* [TASK INSTRUCTIONS]
Scan the records for lines with the word "text", and copy every such line.

= Beginning of Section =

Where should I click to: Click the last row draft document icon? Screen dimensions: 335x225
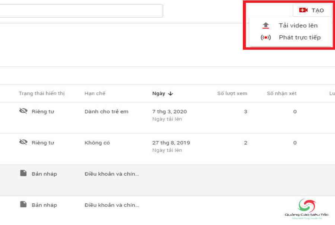tap(23, 204)
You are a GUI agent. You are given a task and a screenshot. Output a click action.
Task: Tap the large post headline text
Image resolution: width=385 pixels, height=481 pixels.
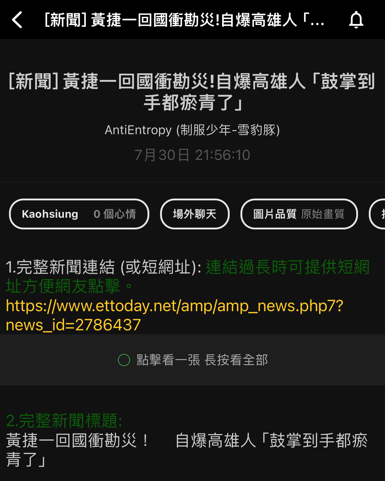pos(192,92)
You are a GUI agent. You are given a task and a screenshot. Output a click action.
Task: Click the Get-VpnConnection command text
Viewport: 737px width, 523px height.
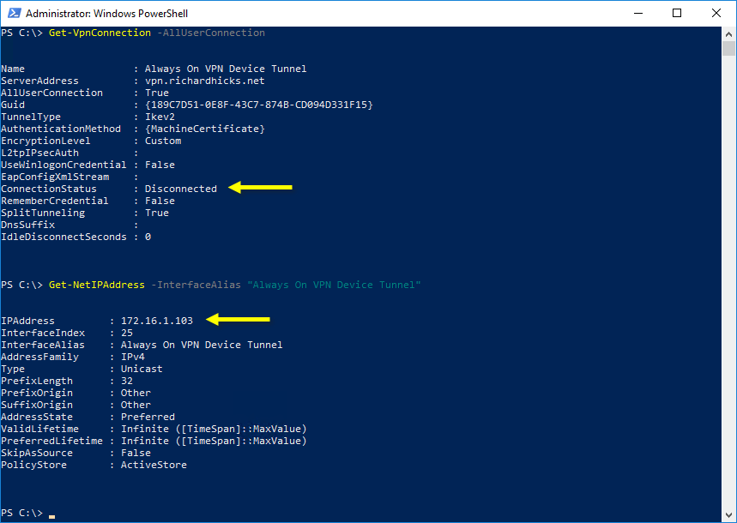pyautogui.click(x=100, y=33)
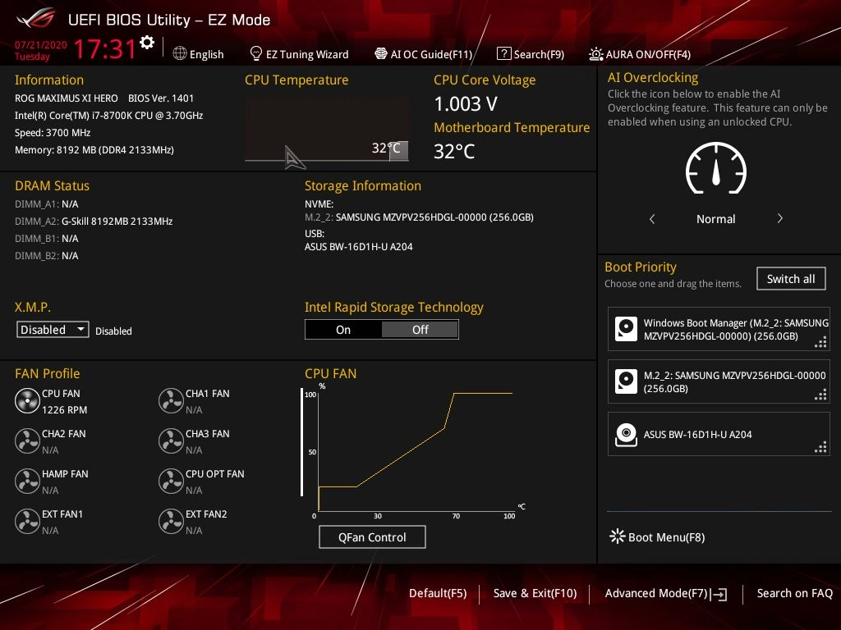Click the QFan Control button
Screen dimensions: 841x630
point(372,537)
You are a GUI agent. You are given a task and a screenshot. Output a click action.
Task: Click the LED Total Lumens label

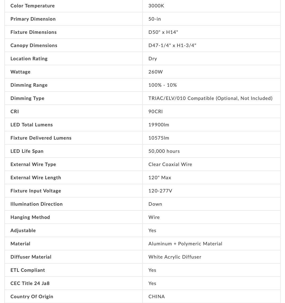pos(32,125)
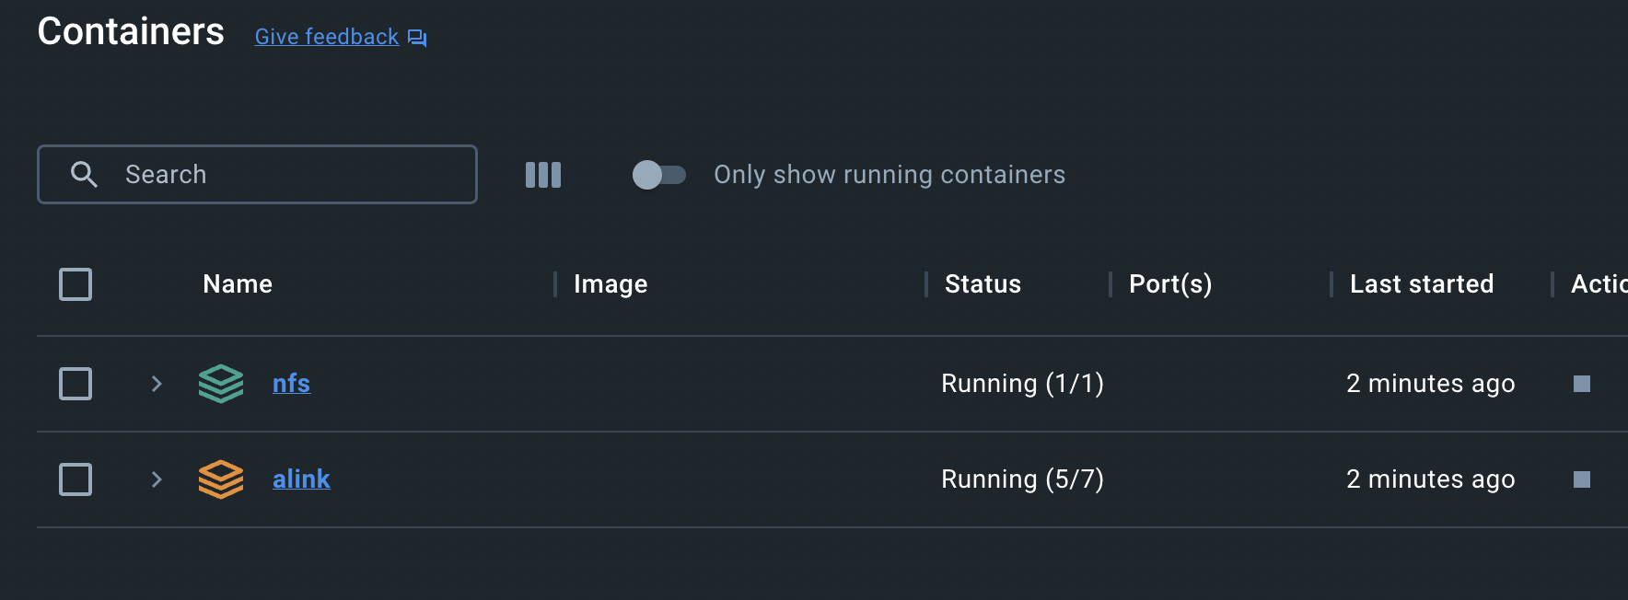Click the alink stack layers icon
The image size is (1628, 600).
[221, 479]
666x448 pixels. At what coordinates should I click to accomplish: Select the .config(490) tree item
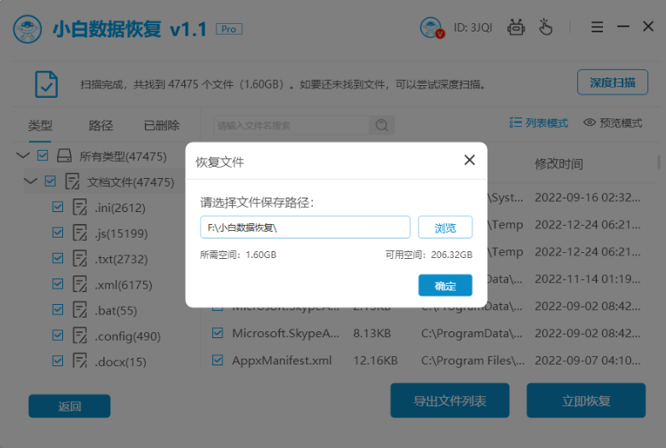click(x=128, y=336)
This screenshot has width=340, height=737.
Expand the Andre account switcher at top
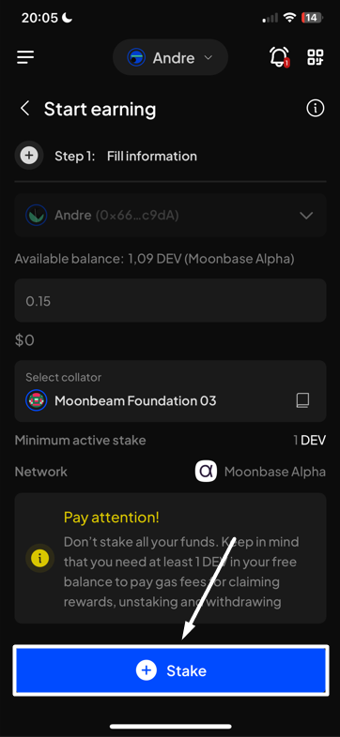(171, 58)
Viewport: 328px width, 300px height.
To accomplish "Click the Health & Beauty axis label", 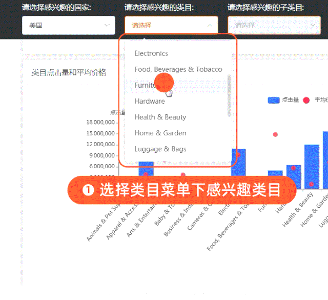I will (297, 210).
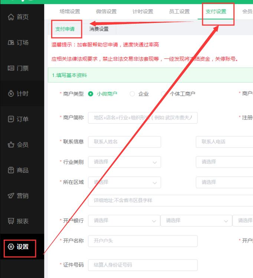Image resolution: width=253 pixels, height=278 pixels.
Task: Open the 所在区域 first dropdown
Action: 124,182
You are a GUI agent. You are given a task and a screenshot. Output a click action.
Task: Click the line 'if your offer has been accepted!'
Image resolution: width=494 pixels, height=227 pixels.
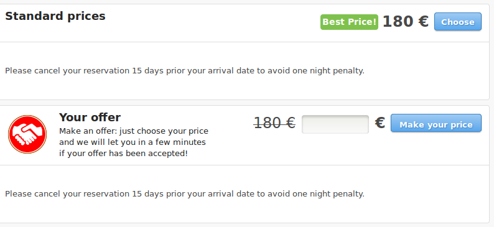point(123,154)
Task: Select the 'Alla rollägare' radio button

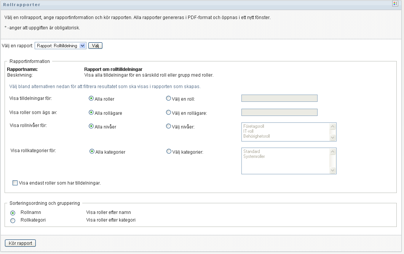Action: click(x=91, y=113)
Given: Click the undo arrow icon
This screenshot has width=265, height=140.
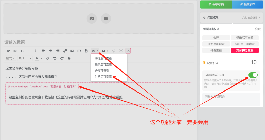Looking at the screenshot, I should [x=55, y=58].
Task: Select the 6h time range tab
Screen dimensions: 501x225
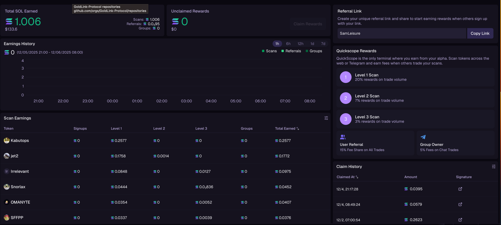Action: point(288,44)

= End of Section =

* [ANSWER TO THIS EXERCISE]
Task: Tap the large post headline text
Task: Click the Get-VpnConnection command text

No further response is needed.